An internet-connected lighting system for greenhouses could reduce a farmer’s power bill, according to University of Georgia research.
The study showed that a predictive lighting control system could optimize lighting for plants by predicting sunlight and only utilizing lights when necessary. Farmers could reduce their greenhouse electrical costs by as much as 33% by optimizing their lights.
Plants are given supplemental lighting to make up for the lack of sunlight during rainy or cloudy days.
“When LED lights first came to market, they gave us an opportunity to control greenhouse lighting on a level that was not possible before,” said Marc van Iersel, a professor in the College of Agricultural and Environmental Sciences. “At the time, a lot of research was happening to optimize the lights themselves, but almost no one was working on smart control of the lighting system.
“The electricity used for the lights is anywhere from 10% to 30% of the cost of running a greenhouse.

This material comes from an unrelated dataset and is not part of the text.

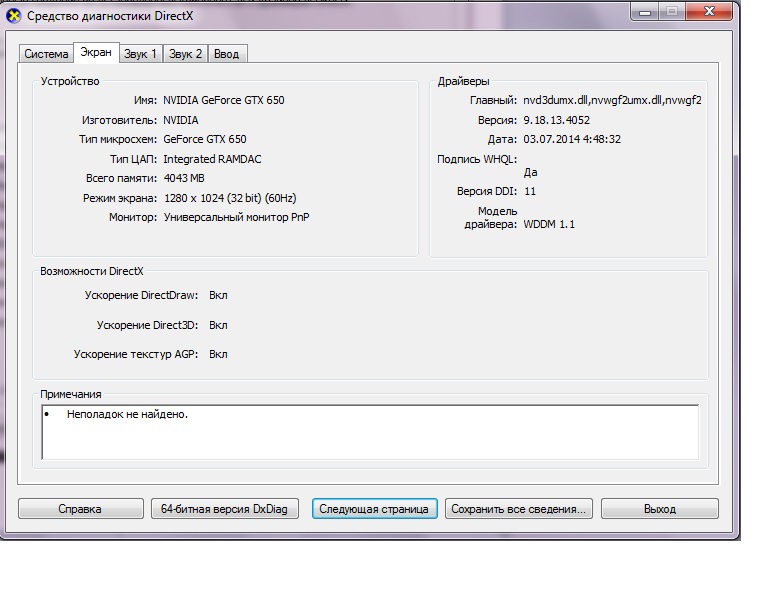Click the Следующая страница button

coord(373,509)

Our research began with the idea that, if we can reduce this cost, we can very quickly have an impact on the efficiency and sustainability of greenhouses.”
A team of UGA researchers designed a new lighting system that could reduce a greenhouse’s electrical demand without hurting the plants.
Electrical engineering master’s student Shirin Afazli built a control system that uses sensors to measure current weather conditions, and doctoral student Sahand Mosharafian and associate professor Javad Mohammadpour Velni developed light-predicting algorithms in their laboratories. In combination, the system can predict the amount of sunlight in the future.
Greenhouses are predominantly used during the winter and spring. The team tested their system during both growing seasons. The new system made a bigger impact during the spring. It reduced costs by 33% in the spring but only 4% in the winter. The system generates the most savings while the sun is shining.
According to the researchers, the actual cost savings could be even higher. Their experiments assumed a fixed cost for electricity, but in the real world, farms are subject to variable pricing. The team has already programmed the system to account for this variable and plans to publish future research that shows higher savings rates.